Students across Panama’s indigenous regions are starting the 2026 school year in crumbling, makeshift classrooms. Parents and teachers in the Guna Yala Comarca and Ngäbe-Buglé Comarca are demanding urgent infrastructure repairs from the Ministry of Education (Panama). Their calls come just two weeks into the new academic calendar, highlighting a persistent crisis in remote areas.
Reports from multiple schools describe a dire situation. Classrooms lack walls, roofs, and basic furniture, forcing children to learn in open-air shelters known locally as “ranchos.” The ministry acknowledges hundreds of these temporary structures remain in use, though it claims progress on a replacement program.
“The community has fought for over a decade for the authorities to eliminate about 20 ranch classrooms that still function here,” said teacher Mariano Becker of Quebrada Cayuco School in the Ngäbe-Buglé Comarca. [Translated from Spanish]
His social media posts show wooden classrooms deteriorated from years of use. Becker’s school serves about a thousand students. The ministry confirmed an “integral project” for the school is under evaluation but provided no timeline for construction.
Parents Forced to Build Temporary Classrooms
Frustration is boiling over into community action. In Nobadub, Guna Yala, parents at Escuela Cuba took matters into their own hands. They organized to build new ranch classrooms themselves after their pre-term pleas for help went unanswered. The school only had five permanent rooms for all its students.
Conditions are similarly stark at Cerro Pita Educational Center in Mironó. Parents there describe ranch classrooms without chairs, desks, or proper walls. Some even lack a complete roof. Ministry officials stated new classrooms are under construction at that site to better distribute students.
The problem extends to a complete absence of facilities in some locations. At Cuayacán School in Kankintú district, there is no school building at all. Children undertake long walks to an improvised site where they receive lessons standing up. A viral Instagram video from the area shows classes conducted in open fields.
These reports are not isolated. Ministry data indicates between 1,000 and 1,500 ranch classrooms still exist across Panama’s comarcas. Officials point to 580 ranch classrooms and 212 ranch schools replaced with permanent cement structures in recent years. Critics argue the pace of change is too slow for students learning in the present.
Ministry Cites Ongoing Projects and Bureaucratic Hurdles
The Ministry of Education maintains it is addressing the backlog. Its engineering projects division lists 63 schools currently slated for improvements. These are spread across the Guna Yala, Ngäbe-Buglé, and Emberá regions.

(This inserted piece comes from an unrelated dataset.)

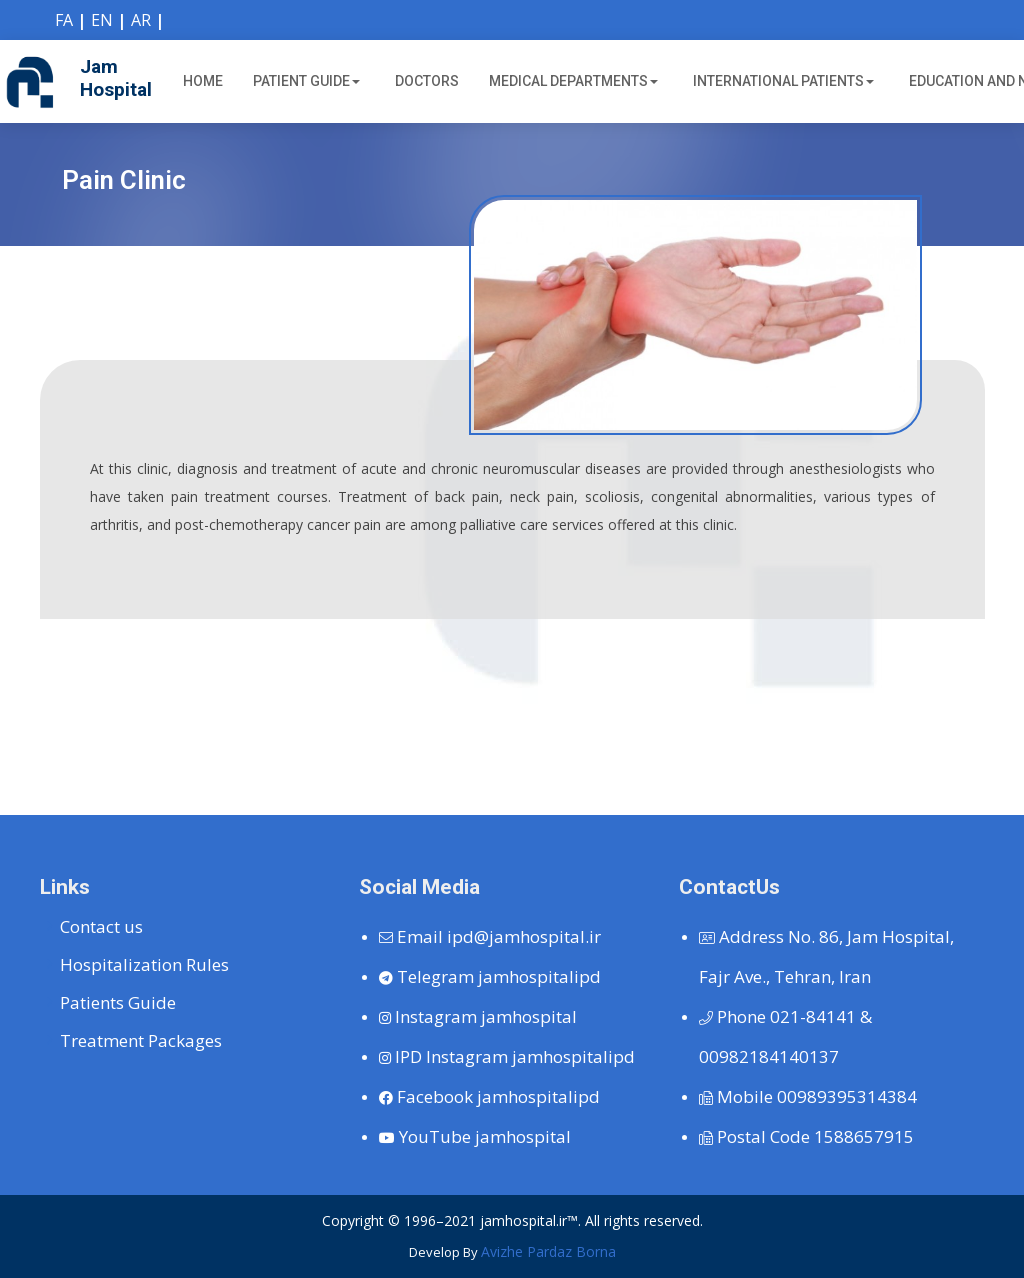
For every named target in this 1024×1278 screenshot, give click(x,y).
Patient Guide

Of those 63 projects, 13 schools have been inaugurated. Twelve more are under construction. The remaining 38 are stuck in administrative procedures. The Nedrini region shows the most advancement, the ministry said, while a new school is being built at the Isidro Guainora Educational Center in the Emberá comarca.
“It is a school that has increased its enrollment this school year. Therefore, the construction project is being evaluated,” the ministry stated regarding Quebrada Cayuco School. [Translated from Spanish]
A separate maintenance program for the 2026 summer break targeted 75 comarca schools. Ministry figures show 35 have completed maintenance, 10 are in process, and 30 are still scheduled for intervention. The scale of need is vast, with 460 schools total located in Panama’s indigenous territories.
Most are primary schools or early childhood centers. A number also offer basic general education covering primary through secondary grades. The geographic isolation of many communities, often accessible only by boat or mountain paths, complicates logistics and raises construction costs.
Infrastructure challenges in the Guna Yala are compounded by other regional issues. This can include severe weather that further damages fragile structures.
A Persistent Problem With Human Cost
The reliance on ranch classrooms represents a significant equity gap in Panama’s education system. Students in urban centers typically learn in modern facilities with reliable utilities. Their peers in the comarcas face a daily environment that can hinder concentration and safety.
Teachers like Becker become de facto advocates, using social media to apply public pressure. Parent groups, tired of waiting, divert their own scarce resources to build temporary fixes. These community-built structures are rarely a long-term solution and often fail to meet basic safety standards.
The situation has sparked protests in previous years. In 2025, several educational centers demonstrated, demanding concrete answers and permanent buildings. Their central message was a simple refusal to accept more ranch classrooms as the norm.
For now, the school year proceeds under a patchwork of conditions. In some communities, construction crews are active on ministry projects. In others, students gather under thatched roofs their parents built. The ministry’s data shows a process in motion, but the lived reality for thousands of indigenous children is a classroom without walls.
The broader challenges of the Guna Yala region, including migration and transportation safety, often overshadow the chronic issue of school infrastructure. Educators argue that investing in permanent schools is a foundational step toward improving other outcomes.
With 38 projects still in paperwork and hundreds of ranch classrooms standing, the race is on. The goal is to replace temporary shelters with real schools before another generation of students graduates from a system defined by its deficits.